Manuscrito inacabado do Requiem de Mozart
O Requiem de Mozart: uma obra cercada de lendas
Não há dúvida que uma Missa de Requiem ser esboçada junto à morte de seu autor é um combustível bem eficaz para lendas fantasiosas. A realidade dos fatos é, no entanto, muito menos glamorosa. Mozart foi procurado em maio de 1791 por um nobre, o Conde Franz von Walsegg, que financiava obras que ele fazia passar como sendo de sua autoria. Ele encomendou para Mozart uma Missa de Requiem para sua falecida esposa (que morreu aos 20 anos de idade), e lhe pagou um adiantamento bastante substancioso. A ansiedade de Mozart em completar o Requiem era muito mais uma questão financeira do que uma razão de cunho místico, e a própria pressa da viúva de Mozart de fazer com que a partitura fosse completada após a morte do compositor tem a ver com a expectativa de receber a última parte do pagamento de Walsegg. Não há dúvida de que o Requiem de Mozart poderia se tornar sua maior obra sacra, mas da forma apenas esboçada deixada pelo compositor não há uma coerência típica de uma obra prima. Apenas o primeiro movimento do Requiem foi composto integralmente por Mozart. Todo o resto foi completado por um discípulo e amigo do compositor, Franz Xaver Süssmayr (1766-1803), que além de completar os esboços compôs movimentos inteiros. O Santus, o Benedictus e o Agnus Dei não contem uma nota sequer de Mozart, e mesmo o famoso “Lacrimosa” tem apenas 8 compassos de Mozart. É um pouco melancólico pensar que na prática o Requiem em Ré menor IK 626 é menos da metade do próprio Mozart.

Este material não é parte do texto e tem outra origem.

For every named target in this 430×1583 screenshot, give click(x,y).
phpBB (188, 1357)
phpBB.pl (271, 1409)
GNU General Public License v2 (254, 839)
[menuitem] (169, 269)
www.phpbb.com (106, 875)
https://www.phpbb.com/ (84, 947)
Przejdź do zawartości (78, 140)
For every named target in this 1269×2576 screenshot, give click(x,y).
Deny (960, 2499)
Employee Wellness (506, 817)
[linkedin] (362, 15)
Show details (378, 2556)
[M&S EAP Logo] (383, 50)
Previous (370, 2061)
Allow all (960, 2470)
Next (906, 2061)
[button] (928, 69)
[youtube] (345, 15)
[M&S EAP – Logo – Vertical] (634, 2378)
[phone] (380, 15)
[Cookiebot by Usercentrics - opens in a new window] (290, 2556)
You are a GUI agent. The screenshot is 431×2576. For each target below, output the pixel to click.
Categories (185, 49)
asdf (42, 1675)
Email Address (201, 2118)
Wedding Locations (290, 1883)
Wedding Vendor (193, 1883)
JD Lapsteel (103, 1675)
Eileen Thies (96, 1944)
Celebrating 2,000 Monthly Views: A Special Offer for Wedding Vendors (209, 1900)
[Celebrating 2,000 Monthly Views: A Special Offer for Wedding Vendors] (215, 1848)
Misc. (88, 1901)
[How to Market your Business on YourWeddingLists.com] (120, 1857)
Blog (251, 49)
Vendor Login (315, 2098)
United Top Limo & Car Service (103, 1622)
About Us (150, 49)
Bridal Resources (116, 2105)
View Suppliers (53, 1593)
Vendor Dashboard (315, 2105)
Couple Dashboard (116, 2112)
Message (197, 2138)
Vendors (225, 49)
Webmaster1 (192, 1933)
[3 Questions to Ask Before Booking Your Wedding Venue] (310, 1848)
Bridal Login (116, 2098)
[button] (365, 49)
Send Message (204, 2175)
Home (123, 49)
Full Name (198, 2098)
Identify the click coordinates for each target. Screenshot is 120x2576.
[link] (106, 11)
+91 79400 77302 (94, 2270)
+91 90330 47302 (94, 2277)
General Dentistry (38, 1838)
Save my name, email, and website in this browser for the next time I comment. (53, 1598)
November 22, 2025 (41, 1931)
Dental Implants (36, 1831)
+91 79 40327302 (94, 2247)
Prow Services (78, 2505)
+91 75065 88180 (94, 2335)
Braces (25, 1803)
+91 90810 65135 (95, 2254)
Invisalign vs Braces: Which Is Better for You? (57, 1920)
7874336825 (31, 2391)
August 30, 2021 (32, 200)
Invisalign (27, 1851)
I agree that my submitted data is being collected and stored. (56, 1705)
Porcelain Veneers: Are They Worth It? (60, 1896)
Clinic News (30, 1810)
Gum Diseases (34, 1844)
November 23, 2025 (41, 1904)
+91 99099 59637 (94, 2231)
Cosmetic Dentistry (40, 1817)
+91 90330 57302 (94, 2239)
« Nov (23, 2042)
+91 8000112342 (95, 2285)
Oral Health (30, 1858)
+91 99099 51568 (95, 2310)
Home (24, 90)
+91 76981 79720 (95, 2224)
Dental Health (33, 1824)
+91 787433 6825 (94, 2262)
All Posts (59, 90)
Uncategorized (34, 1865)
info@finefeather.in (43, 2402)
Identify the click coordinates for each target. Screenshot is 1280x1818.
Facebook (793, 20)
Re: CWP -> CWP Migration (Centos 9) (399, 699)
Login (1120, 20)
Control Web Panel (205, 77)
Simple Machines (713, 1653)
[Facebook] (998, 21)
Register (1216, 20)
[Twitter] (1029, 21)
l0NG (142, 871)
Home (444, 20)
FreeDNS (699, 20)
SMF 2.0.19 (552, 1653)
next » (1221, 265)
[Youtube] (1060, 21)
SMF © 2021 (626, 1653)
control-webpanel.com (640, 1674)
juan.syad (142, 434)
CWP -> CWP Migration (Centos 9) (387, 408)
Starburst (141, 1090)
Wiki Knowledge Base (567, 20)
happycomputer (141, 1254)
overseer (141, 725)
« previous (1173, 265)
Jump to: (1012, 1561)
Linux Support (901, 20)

Gravura de 1882 absurdamente fantasiosa
Enterro de indigente: outra grande mentira
Muito tem se falado que Mozart foi enterrado anonimamente numa vala comum como indigente. Robbins Landon em seu livro “1791- o último ano de Mozart” desmente completamente esta lenda. O funeral foi custeado pelo Barão Gottfried van Swieten e acompanhado por músicos da estatura de Salieri e Süssmayr. A lenda de um cachorrinho ter sido o único a acompanhar o féretro de indigente é de um tal de Joseph Deiner, num fantasioso texto de 1856 publicado num jornal de Viena no dia do centenário do nascimento do compositor que, infelizmente, acabou sendo incluído em diversas biografias de Mozart. Um desserviço. Mozart foi realmente um dos maiores músicos de todos os tempos. Sua morte prematura é uma perda irreparável, mas não há necessidade alguma de torna-la mais patética às custas de mentiras. Por si só já é uma tragédia.